Exercise directions | List every line below containing "will".

*** Opening of Records for processing ***

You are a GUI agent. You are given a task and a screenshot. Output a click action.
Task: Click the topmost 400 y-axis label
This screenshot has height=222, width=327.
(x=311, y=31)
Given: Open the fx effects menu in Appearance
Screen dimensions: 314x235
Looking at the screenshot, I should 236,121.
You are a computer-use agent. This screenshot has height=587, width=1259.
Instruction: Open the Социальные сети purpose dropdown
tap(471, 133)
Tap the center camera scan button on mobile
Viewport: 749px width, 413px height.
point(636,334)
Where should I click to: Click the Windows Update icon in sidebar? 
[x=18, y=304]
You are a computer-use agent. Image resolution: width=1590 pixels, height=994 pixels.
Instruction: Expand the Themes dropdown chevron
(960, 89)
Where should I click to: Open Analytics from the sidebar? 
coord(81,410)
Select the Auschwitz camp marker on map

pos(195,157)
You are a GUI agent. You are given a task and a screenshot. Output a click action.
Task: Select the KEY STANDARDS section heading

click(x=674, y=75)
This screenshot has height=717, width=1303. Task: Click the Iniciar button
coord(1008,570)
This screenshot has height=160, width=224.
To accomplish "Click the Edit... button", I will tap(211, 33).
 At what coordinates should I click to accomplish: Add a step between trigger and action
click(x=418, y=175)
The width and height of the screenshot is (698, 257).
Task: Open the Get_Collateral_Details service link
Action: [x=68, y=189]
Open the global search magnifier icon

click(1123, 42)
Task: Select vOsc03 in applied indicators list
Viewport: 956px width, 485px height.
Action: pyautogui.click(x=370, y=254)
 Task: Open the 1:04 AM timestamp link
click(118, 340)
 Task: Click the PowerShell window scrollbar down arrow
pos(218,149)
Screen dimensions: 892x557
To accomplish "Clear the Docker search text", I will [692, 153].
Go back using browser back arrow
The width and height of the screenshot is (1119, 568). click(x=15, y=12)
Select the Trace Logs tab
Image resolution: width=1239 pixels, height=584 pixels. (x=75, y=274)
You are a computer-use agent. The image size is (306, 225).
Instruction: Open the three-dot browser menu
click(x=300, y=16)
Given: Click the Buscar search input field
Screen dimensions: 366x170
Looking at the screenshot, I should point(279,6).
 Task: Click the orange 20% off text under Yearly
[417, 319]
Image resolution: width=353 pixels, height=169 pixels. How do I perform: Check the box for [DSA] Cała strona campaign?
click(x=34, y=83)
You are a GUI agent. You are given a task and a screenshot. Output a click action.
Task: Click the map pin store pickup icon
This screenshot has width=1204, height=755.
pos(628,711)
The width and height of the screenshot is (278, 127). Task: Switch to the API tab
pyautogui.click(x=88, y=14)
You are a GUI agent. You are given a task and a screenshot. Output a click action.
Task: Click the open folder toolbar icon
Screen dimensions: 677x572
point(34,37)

*** Close of Records for processing ***

Solution for this task |
To accomplish "Click the Edit... button", I will tap(211, 33).
To accomplish "Clear the Docker search text", I will [692, 153].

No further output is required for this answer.